As with all VMware environments with various solutions layered on top of the core vSphere infrastructure, there is an order of operations. This order of operations also applies to shutdown procedure for the SDDC when you are using vSphere with Tanzu. What is that order of operations? Let’s look at how to shut down vSphere with Tanzu and see how this is accomplished.
Shut down vSphere with Tanzu
In an SDDC deployed according to VMware Validated Design, in addition to the management domain you deploy a single workload domain. If you deployed a vSphere with Tanzu workload domain, you start shutting down the SDDC management components in the vSphere with Tanzu workload domain before shutting down the SDDC components in the management domain.
When shutdown in the proper order, you keep the components operational by maintaining the necessary infrastructure, networking, and management services before shutdown. Note the following table below, taken from the official KB from VMware on the Shutdown order for a vSphere with Tanzu cluster.

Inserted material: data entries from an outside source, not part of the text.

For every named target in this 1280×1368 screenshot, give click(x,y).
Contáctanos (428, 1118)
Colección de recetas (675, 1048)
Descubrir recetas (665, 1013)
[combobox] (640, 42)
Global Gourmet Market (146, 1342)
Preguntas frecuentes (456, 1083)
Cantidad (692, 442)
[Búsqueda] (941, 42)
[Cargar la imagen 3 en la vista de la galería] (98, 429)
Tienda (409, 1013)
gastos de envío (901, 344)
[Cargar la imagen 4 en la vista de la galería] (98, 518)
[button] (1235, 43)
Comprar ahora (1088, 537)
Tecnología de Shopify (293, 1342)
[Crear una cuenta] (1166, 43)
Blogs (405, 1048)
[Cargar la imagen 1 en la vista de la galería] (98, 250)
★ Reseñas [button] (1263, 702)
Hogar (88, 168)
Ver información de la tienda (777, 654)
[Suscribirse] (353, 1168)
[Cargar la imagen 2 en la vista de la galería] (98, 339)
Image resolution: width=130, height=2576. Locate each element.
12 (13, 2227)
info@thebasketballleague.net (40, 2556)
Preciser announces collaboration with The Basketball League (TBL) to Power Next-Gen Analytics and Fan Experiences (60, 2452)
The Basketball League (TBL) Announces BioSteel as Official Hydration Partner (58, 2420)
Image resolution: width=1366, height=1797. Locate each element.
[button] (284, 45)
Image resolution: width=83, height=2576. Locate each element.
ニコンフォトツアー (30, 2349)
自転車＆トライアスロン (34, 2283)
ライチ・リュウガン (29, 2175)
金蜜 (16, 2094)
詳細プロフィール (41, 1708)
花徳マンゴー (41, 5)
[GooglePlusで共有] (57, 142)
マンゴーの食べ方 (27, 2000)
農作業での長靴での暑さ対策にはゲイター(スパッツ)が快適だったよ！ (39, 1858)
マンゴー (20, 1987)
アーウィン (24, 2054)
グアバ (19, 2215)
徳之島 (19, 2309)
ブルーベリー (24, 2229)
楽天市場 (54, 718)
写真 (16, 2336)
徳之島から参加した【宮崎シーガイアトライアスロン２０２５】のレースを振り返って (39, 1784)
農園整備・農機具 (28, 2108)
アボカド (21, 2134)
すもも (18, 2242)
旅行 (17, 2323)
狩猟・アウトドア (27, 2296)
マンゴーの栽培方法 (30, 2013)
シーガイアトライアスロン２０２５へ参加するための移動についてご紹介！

|Shutdown Order||SDDC Component|
|2||Supervisor Control Plane virtual machines|
|3||Tanzu Kubernetes Cluster control plane virtual machines|
|4||Tanzu Kubernetes Cluster worker virtual machines|
|5||Harbor virtual machines|
|6||vSphere Cluster Services virtual machines|
|7||NSX-T Edge nodes|
|9||vSAN and ESXi hosts|
As a disclaimer, the following was tested in my home lab environment and not a production environment. If you have any questions regarding specific guidance as recommended by VMware, be sure to place a support request for official guidance and support.
Shutdown the Kubernetes services on the vCenter Server
To begin with, you shutdown the vSphere with Tanzu workload domain components. To do this, you stop the Kubernetes services on the vCenter Server. Login into your vCenter Server and stop the Kubernetes services by running the command:
vmon-cli -k wcp
After the services stop, you can check the services.
vmon-cli -s wcp
Once you stop the Kubernetes services, your visibility in the vSphere Client to the TKC namespaces goes away:
Also, if you navigate to the Workload Management section in your vSphere Client, you will see this error. This just means the Kubernetes services are stopped on the vCenter Server.
If you notice, you don’t have a shutdown option for the SupervisorControlPlane VMs that are running in inventory. For the Supervisor VMs and the workload VMs, we have to shut those down from the ESXi host directly.
First, I am shutting down the tkc cluster control plane VMs.
Next, I shutdown the Supervisor control plane VM.
Next, shutdown or reboot your hosts for maintenance or other tasks. After bringing these back online, you should see your TKC services come back online without issue. Note below, everything is running once again.
Hopefully this walkthrough shows some of the steps needed to shutdown your TKC cluster you have running in the proper order. Note, there may be extra steps needed than what I have shown in the post. I am still playing around with TKC operations in the nested lab and will report any changes back to the post. Also, please comment if you have seen additional requirements or issues.